- _Activity_
From the data below, copy exactly the lines that lie between the one holding "This screenshot has width=1152, height=536." and the one holding "Click the blue verified checkmark badge", including both, and nothing more.

-- Opening Marker --

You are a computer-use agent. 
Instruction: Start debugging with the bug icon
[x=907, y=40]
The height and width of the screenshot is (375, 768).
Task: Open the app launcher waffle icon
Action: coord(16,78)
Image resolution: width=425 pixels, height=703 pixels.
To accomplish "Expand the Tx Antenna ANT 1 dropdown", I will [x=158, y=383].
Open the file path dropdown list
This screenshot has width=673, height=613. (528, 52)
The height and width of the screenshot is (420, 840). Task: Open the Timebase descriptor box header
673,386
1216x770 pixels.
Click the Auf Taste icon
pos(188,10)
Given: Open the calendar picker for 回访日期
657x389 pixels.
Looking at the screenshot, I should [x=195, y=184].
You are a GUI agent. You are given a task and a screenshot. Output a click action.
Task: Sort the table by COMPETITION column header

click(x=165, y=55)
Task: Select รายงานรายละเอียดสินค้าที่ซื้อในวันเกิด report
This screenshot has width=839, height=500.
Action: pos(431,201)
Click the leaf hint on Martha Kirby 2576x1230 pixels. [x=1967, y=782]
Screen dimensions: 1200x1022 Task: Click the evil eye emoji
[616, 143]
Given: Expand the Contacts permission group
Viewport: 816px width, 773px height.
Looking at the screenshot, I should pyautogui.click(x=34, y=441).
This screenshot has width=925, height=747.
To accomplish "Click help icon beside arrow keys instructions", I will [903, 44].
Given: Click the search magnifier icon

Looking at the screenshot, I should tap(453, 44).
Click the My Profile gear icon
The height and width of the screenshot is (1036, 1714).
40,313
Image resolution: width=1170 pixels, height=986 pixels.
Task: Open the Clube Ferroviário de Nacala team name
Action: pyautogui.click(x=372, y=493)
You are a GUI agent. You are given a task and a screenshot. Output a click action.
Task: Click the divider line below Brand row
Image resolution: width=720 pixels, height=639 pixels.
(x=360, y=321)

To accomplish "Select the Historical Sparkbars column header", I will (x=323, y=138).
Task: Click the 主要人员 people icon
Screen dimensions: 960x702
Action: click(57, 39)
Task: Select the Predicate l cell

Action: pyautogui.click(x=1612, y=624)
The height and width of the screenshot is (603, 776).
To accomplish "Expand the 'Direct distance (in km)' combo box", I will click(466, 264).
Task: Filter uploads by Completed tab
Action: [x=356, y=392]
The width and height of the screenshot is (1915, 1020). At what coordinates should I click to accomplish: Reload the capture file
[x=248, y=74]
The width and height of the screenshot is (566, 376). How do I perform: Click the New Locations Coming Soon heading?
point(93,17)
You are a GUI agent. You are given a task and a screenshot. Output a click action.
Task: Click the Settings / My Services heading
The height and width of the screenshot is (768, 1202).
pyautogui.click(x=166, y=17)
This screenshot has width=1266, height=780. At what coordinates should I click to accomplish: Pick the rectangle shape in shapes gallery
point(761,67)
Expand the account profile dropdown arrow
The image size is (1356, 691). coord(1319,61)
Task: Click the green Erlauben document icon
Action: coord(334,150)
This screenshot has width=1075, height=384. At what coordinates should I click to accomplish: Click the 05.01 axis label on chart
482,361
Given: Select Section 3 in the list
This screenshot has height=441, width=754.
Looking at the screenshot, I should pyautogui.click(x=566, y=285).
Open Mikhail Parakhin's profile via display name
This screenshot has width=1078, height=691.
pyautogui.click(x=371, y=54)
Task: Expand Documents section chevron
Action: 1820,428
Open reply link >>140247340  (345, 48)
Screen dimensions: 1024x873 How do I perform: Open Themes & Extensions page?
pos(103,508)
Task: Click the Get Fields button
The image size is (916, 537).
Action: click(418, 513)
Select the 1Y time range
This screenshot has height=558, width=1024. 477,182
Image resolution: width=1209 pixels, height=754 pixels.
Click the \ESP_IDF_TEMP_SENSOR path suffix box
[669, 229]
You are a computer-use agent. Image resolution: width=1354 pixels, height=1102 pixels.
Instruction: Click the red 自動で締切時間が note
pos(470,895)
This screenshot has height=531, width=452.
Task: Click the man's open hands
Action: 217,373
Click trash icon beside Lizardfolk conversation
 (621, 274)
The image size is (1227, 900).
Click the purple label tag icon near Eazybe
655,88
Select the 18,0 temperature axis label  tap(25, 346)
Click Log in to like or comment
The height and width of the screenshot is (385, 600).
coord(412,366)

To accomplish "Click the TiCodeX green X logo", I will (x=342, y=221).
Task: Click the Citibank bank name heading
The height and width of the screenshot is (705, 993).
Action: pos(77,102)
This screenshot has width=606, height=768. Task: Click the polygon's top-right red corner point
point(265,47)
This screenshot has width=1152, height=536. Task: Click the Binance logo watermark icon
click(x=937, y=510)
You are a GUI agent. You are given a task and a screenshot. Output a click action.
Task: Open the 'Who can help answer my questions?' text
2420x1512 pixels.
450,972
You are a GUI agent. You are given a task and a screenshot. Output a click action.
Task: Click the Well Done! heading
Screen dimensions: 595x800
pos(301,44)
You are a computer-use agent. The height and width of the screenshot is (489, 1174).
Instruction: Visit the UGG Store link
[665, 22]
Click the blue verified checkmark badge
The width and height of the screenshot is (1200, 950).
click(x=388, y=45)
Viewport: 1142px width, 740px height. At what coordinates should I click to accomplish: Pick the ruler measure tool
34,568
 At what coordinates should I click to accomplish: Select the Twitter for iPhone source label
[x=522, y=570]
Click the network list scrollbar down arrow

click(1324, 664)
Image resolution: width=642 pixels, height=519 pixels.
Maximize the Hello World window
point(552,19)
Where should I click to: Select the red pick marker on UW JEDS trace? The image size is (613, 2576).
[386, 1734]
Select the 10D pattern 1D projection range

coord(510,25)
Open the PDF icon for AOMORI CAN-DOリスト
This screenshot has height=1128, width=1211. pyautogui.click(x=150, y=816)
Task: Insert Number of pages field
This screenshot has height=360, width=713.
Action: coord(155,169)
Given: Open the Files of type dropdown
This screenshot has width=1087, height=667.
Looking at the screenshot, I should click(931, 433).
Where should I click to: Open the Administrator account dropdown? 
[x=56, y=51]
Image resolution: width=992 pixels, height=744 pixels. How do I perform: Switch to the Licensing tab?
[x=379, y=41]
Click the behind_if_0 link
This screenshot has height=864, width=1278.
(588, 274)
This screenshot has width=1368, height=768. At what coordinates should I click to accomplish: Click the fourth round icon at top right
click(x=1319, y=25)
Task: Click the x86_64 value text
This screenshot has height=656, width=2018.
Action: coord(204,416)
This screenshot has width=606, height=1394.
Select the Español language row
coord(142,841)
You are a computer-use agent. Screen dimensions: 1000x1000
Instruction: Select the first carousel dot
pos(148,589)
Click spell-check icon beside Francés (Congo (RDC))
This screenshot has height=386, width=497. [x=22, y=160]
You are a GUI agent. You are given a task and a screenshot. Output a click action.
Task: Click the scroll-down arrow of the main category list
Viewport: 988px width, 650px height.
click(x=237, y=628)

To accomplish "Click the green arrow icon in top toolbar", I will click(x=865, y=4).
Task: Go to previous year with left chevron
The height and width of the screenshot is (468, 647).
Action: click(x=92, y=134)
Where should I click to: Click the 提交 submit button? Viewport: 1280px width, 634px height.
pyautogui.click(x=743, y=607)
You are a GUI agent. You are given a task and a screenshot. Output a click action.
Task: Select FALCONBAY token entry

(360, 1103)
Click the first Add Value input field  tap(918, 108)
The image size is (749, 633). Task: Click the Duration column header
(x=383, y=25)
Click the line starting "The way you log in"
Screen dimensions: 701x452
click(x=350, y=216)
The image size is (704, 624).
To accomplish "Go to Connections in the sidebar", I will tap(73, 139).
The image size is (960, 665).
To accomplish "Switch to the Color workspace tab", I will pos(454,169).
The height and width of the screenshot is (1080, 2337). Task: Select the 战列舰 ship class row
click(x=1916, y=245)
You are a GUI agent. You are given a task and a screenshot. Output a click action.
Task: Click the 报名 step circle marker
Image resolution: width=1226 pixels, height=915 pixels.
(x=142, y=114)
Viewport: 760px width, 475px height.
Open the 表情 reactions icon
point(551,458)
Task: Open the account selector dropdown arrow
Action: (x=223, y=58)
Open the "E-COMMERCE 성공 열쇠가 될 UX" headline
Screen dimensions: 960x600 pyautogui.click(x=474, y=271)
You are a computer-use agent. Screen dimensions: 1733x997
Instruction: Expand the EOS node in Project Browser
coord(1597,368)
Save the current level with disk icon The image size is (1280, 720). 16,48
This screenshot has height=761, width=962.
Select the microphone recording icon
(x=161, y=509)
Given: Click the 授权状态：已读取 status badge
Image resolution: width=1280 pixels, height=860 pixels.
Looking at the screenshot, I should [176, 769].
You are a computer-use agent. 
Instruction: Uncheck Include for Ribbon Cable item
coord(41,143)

-- Closing Marker --

- _Answer box_
This screenshot has width=1152, height=536. Task: Click the Binance logo watermark icon
click(x=937, y=510)
You are a GUI agent. You are given a task and a screenshot. Output a click action.
Task: Open the 'Who can help answer my questions?' text
2420x1512 pixels.
450,972
You are a GUI agent. You are given a task and a screenshot. Output a click action.
Task: Click the Well Done! heading
Screen dimensions: 595x800
pos(301,44)
You are a computer-use agent. The height and width of the screenshot is (489, 1174).
Instruction: Visit the UGG Store link
[665, 22]
Click the blue verified checkmark badge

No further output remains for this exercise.